What is needed is an exact transcription of every record.

<<<<

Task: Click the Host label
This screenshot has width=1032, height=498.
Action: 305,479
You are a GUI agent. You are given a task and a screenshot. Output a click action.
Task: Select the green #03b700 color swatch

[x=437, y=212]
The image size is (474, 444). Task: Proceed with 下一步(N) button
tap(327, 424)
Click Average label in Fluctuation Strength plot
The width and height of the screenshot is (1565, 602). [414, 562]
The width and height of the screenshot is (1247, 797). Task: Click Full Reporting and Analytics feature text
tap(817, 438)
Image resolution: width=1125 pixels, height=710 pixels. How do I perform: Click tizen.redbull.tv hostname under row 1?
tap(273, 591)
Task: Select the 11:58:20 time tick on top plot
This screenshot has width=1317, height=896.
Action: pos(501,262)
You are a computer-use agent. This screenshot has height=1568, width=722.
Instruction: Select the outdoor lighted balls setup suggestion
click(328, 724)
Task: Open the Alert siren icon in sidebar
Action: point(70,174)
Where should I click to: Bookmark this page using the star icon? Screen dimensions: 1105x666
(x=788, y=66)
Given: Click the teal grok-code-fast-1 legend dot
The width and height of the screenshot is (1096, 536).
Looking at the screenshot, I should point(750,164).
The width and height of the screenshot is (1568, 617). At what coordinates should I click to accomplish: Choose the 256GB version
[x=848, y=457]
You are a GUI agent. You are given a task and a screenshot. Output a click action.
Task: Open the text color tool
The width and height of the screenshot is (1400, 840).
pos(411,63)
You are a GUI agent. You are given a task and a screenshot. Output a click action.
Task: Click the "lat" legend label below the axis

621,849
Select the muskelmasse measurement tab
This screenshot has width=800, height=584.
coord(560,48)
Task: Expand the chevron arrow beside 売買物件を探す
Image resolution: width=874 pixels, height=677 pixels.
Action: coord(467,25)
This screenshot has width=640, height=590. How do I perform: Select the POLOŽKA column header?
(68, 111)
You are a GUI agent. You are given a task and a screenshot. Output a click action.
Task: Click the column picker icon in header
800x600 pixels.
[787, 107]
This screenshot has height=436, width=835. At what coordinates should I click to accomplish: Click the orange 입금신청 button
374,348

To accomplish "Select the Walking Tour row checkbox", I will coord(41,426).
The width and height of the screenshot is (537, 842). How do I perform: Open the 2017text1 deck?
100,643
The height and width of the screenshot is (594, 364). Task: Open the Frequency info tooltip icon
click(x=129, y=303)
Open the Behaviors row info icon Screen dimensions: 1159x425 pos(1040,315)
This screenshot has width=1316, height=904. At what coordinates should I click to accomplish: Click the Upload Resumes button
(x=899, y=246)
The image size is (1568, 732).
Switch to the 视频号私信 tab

>>>>

• [Answer to the problem]
Task: Click the Host label
This screenshot has width=1032, height=498.
Action: 305,479
You are a GUI agent. You are given a task and a screenshot. Output a click action.
Task: Select the green #03b700 color swatch

[x=437, y=212]
The image size is (474, 444). Task: Proceed with 下一步(N) button
tap(327, 424)
Click Average label in Fluctuation Strength plot
The width and height of the screenshot is (1565, 602). [414, 562]
The width and height of the screenshot is (1247, 797). Task: Click Full Reporting and Analytics feature text
tap(817, 438)
Image resolution: width=1125 pixels, height=710 pixels. How do I perform: Click tizen.redbull.tv hostname under row 1?
tap(273, 591)
Task: Select the 11:58:20 time tick on top plot
This screenshot has width=1317, height=896.
Action: pos(501,262)
You are a computer-use agent. This screenshot has height=1568, width=722.
Instruction: Select the outdoor lighted balls setup suggestion
click(328, 724)
Task: Open the Alert siren icon in sidebar
Action: point(70,174)
Where should I click to: Bookmark this page using the star icon? Screen dimensions: 1105x666
(x=788, y=66)
Given: Click the teal grok-code-fast-1 legend dot
The width and height of the screenshot is (1096, 536).
Looking at the screenshot, I should point(750,164).
The width and height of the screenshot is (1568, 617). At what coordinates should I click to accomplish: Choose the 256GB version
[x=848, y=457]
You are a GUI agent. You are given a task and a screenshot. Output a click action.
Task: Open the text color tool
The width and height of the screenshot is (1400, 840).
pos(411,63)
You are a GUI agent. You are given a task and a screenshot. Output a click action.
Task: Click the "lat" legend label below the axis

621,849
Select the muskelmasse measurement tab
This screenshot has width=800, height=584.
coord(560,48)
Task: Expand the chevron arrow beside 売買物件を探す
Image resolution: width=874 pixels, height=677 pixels.
Action: coord(467,25)
This screenshot has width=640, height=590. How do I perform: Select the POLOŽKA column header?
(68, 111)
You are a GUI agent. You are given a task and a screenshot. Output a click action.
Task: Click the column picker icon in header
800x600 pixels.
[787, 107]
This screenshot has height=436, width=835. At what coordinates should I click to accomplish: Click the orange 입금신청 button
374,348

To accomplish "Select the Walking Tour row checkbox", I will coord(41,426).
The width and height of the screenshot is (537, 842). How do I perform: Open the 2017text1 deck?
100,643
The height and width of the screenshot is (594, 364). Task: Open the Frequency info tooltip icon
click(x=129, y=303)
Open the Behaviors row info icon Screen dimensions: 1159x425 pos(1040,315)
This screenshot has width=1316, height=904. At what coordinates should I click to accomplish: Click the Upload Resumes button
(x=899, y=246)
The image size is (1568, 732).
Switch to the 视频号私信 tab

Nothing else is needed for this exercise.